Mark's gospel has no Jesus resurrection appearances.
Matthew has the appearance on the Galilee mountain.
Luke has an apparition in Jerusalem and so does John - twice - but they are not speaking of the same vision. The Galilee vision in John does not read as if is the one Matthew has in mind.
Matthew has Mary Magdalene and other women see Jesus. John has Mary Magdalene alone sees Jesus. There is no overlap and it could be separate visions.
The claim that there are overlaps is nonsense. The gospels never claim to complement each other and even if they did the overlaps would not be very apparent and could be dismissed. It is based on the notion that the stories are embellished and perhaps confused but have the same core truth. Even if that were true it is a very bad foundation for such as strong claim as that Jesus came back alive from the dead. If any witnesses wanted us to be that foolish it would be a red flag.
None of the appearances satisfy the evidence of two rule. Plus we don't know if the alleged witnesses knew what was written about them or what they had to say if they did.
The Gospels do not explicitly rank the resurrection appearances as “more important” than the Transfiguration or other miracles using a stated hierarchy. They don’t say something like “this miracle is the most important.” The fact that some things do overlap in the gospels such as the entry into Jerusalem and the baptism by John would hint that the gospels considered some things to matter as much or if not more.
The Gospels state that Jesus rose “on the third day,” presenting the
resurrection as a specific event in time.

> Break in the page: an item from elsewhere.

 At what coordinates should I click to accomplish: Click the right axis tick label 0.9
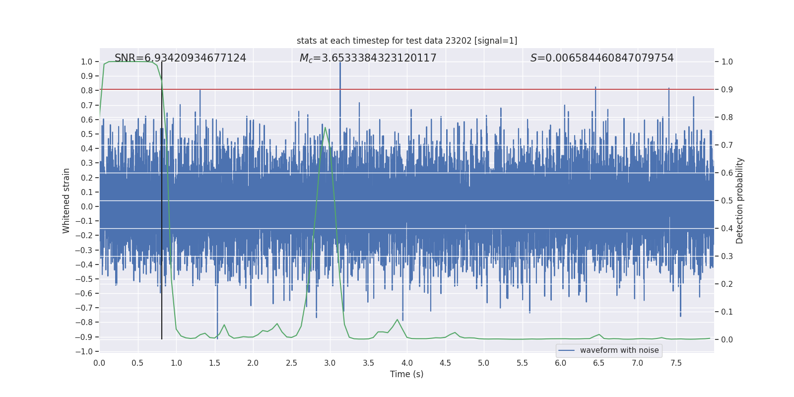pos(727,90)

But it does not follow that the Jesus
who appeared that day had only risen that day.
Nobody holds that the Bible clearly supports the notion of eternity. It is held
that the idea really comes from rationalist philosophy. Catholicism
depends heavily on eternity. It says that if you pray to a saint who has in time
not risen from the dead yet you reach the saint across time and eternity to when
she or he actually is. And then there is the teaching that through eternity, the
Mass is the same sacrifice as that of the cross.

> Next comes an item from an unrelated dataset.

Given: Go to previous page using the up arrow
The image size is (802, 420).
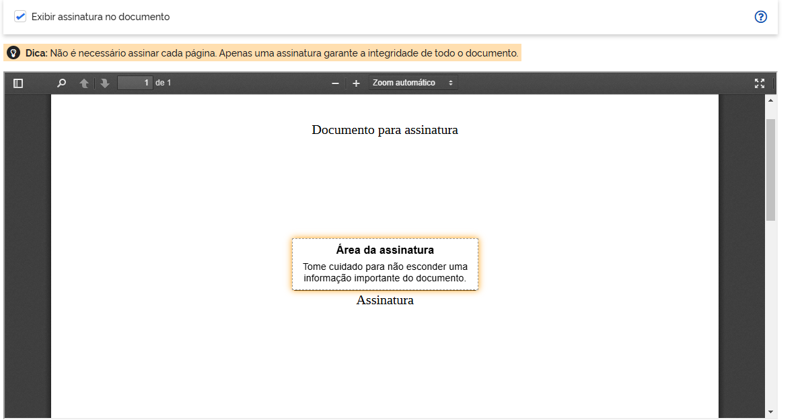Looking at the screenshot, I should coord(84,83).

If we assume the Bible has eternity at least at the back of its mind then some
interesting ideas appear.
In the Transfiguration of Jesus, both Moses and Elijah appear in visible,
embodied form and converse with Jesus before Peter, James and John. Yet neither
figure is described as having just risen. Moses had long been dead, and Elijah
was taken up into heaven without a recorded death. Their presence demonstrates
that figures understood to be “alive with God” can manifest in tangible,
recognizable ways without any accompanying claim of a recent resurrection. Peter
suggested they needed holy houses, tabernacles to reside in.
This aligns with Jesus’ own teaching that God is “not the God of the dead, but
of the living,” referring to Abraham, Isaac, and Jacob. These patriarchs are
presented as already alive to God. Taken together, these passages suggest a
framework in which the righteous continue to live with God bodily and may, under
certain conditions, appear in embodied form.
Within this framework, the post-crucifixion appearances of Jesus could be
understood as manifestations of one already alive with God and remember God is
not limited to time. The fact of appearance, even in embodied form, does not
logically establish the timing of that life. Thus, while the Gospels assert a
third-day resurrection, other elements within the same texts open the
possibility that these appearances reveal an ongoing reality of life with God
rather than a uniquely timed return from death.
The Church dislikes the suggestion for sceptics feel vindicated if the
experiences read like visions rather than something more concrete.